寒子劍輕鬆鬆的說着,一邊在一張白紙上,用鉛筆鴉塗了一把小小的虎頭鍘。
“你爲什麼老是把我,和他們歸類在一起,而顧忌深深呢,這樣對我不公平,你這樣做,是在傷害我!”冷靈兒委屈得,已經快哭鼻子了。
見平時風風火火,蠻橫霸道的金枝玉葉,突然變得如此多愁善感,寒子劍又嘆了一口氣說:
“現實擺在我們面前,倘若有朝一日,橫出事端,你和我,說不定會在轉眼間,就變成了兩個水火不容的仇家。”
“你所說的,我都懂,我也恨自己生在了侯門,而失去了平常人家的許多樂趣,我也曾經有過離家出走,和他們劃清界限的想法,可又怕傷了爸爸媽媽的心,”冷靈兒第一次在寒子劍面前,轉過頭去偷偷抹眼淚。
寒子劍好像沒爲所動,他起身換上便裝,然後把那支新式武器,插到腰間的槍套裡後,背對冷靈兒說:“你也忙了一天,早點回去休息吧,”
“不許你去陪那個醜八怪小寡/婦, 我心情特不好,要你今晚陪我,”冷靈兒仍然不依,又來纏住了寒子劍。
“你怎麼聽不懂人話呢,還有,我又打了申請,要調你離開刑隊,你已經嚴重干擾到我的工作了,”寒子劍有些不耐煩了,他硬硬的推開冷靈兒後,便獨自拉門出去了。
見寒子劍頭都不回的去了車庫,急得滿臉通紅的冷靈兒,單手叉腰,指着他離去的背影,氣急敗壞的罵道:
“破子劍,你混蛋,你大混蛋,我看誰膽大包天,誰敢批你了的申請,我就推了市局大樓,反正這輩子,纏也要纏死你!”
……
去招待所接了雨蝶母女二人後,寒子劍並沒有急着去加班,而是先帶她們去了美食城。
知道雨蝶喜歡吃海鮮,寒子劍抱着小雅兒,進了一家曾經來過的海鮮酒店。
一進門,彷彿已和寒子劍一見如故的小雅兒,立即從他懷裡蹦了下來。
小蘿莉此刻開心得,她拉着寒子劍的手,衝到那幾排展示大水櫃前。
小手指亂點,小雅兒快樂得直喊:“叔叔,叔叔,我要吃這個大龍蝦,還要吃這個大螃蟹,還有,還有,還有這個好看的大海螺…”

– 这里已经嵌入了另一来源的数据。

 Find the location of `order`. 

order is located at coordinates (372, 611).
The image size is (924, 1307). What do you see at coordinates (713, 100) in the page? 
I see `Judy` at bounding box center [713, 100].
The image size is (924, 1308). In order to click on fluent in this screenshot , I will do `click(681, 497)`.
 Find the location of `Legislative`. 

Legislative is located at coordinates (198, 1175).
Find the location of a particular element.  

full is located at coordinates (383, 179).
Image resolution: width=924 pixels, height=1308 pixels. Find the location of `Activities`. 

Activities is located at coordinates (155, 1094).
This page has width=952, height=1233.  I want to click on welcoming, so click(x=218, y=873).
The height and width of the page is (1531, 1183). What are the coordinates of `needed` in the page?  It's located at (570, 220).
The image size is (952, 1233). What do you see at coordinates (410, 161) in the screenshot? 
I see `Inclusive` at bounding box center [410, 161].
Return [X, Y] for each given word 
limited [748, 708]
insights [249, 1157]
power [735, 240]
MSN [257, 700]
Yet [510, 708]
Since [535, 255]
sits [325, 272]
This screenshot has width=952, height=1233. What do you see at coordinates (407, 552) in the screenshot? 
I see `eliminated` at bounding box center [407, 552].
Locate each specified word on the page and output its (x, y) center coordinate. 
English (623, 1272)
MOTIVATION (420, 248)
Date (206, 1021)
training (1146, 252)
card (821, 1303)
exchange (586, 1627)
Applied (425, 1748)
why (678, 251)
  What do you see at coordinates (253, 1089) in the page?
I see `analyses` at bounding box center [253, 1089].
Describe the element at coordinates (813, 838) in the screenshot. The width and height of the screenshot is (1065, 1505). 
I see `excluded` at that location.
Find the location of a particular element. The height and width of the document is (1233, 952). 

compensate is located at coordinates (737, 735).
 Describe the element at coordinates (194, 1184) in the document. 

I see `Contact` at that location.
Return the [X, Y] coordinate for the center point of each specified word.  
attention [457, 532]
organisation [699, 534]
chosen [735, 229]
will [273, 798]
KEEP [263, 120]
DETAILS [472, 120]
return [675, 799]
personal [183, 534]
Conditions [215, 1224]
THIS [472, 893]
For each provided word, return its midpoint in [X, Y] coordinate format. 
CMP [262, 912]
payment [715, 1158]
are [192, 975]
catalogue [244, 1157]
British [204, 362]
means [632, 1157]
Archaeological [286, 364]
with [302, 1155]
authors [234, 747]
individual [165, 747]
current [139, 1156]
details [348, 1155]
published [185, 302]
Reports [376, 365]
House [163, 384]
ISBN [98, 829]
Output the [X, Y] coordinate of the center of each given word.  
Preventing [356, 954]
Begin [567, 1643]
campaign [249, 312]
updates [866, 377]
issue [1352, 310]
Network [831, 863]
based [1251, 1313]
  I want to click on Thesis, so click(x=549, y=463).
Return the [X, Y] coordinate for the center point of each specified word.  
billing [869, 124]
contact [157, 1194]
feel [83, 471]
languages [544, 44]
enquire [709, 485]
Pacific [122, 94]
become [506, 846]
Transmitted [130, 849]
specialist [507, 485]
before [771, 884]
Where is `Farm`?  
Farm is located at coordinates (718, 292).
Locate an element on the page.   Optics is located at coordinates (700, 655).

緊隨其後的雨蝶,故地重遊,有些觸景傷情了,她紅着臉,默默無語的低着頭,連看不敢再看寒子劍。
這頓飯,一直吃到晚上九點多,寒子劍除了給雨蝶夾了一些她最喜歡吃的爬蝦和海鰻外,沒和她說過一句話。
倒是小雅兒,大概是從未吃過這種豪華大餐,樂得她一邊吃,一邊快樂得嘰嘰喳喳,小腿兒亂踢。
飯後,寒子劍拉着小雅兒的手,一起出了酒店後,才發現,不知不覺間,朦朧的路燈下,已經飄起了濛濛秋雨,氣溫突降。
回頭看了一下正抱着瘦弱的雙肩,在風雨中瑟瑟發抖的雨蝶,寒子劍一聲不吭的脫了外套,扔到她的身上後,才抱起小雅兒,將這小蘿莉藏到懷裡,小跑着衝上了車。
一路沉默無語,在那首曾經單曲循環無數遍的‘風中有朵雨做的雲’陪伴下,到達風景秀麗的湯山老街時,已經是夜裡十點多了。
此時的雨,已越來越大了。
抱着睡着的小雅兒,冒雨跟在雨蝶身後,進了她位於六樓的家。
這是一棟老式樓,沒有電梯,老式的防盜門,小小的窗戶,小小兩室一廳裡,雖儉樸得一些清冷,卻倒也整整齊齊,乾乾淨淨。
顧不上擦去臉上雨水,將小雅兒遞給雨蝶後,寒子劍來到陽臺上的小窗邊。
將那破舊的窗簾,拉開一條細縫後,從包裡拿出警用相機,寒子劍打開紅外,拉近焦距,朝樓下的馬路對面仔細看了看。
剛纔上樓時,只用一個餘光,寒子劍就發現了問題。
馬路對面,停着一輛黑色的‘大衆輝騰’。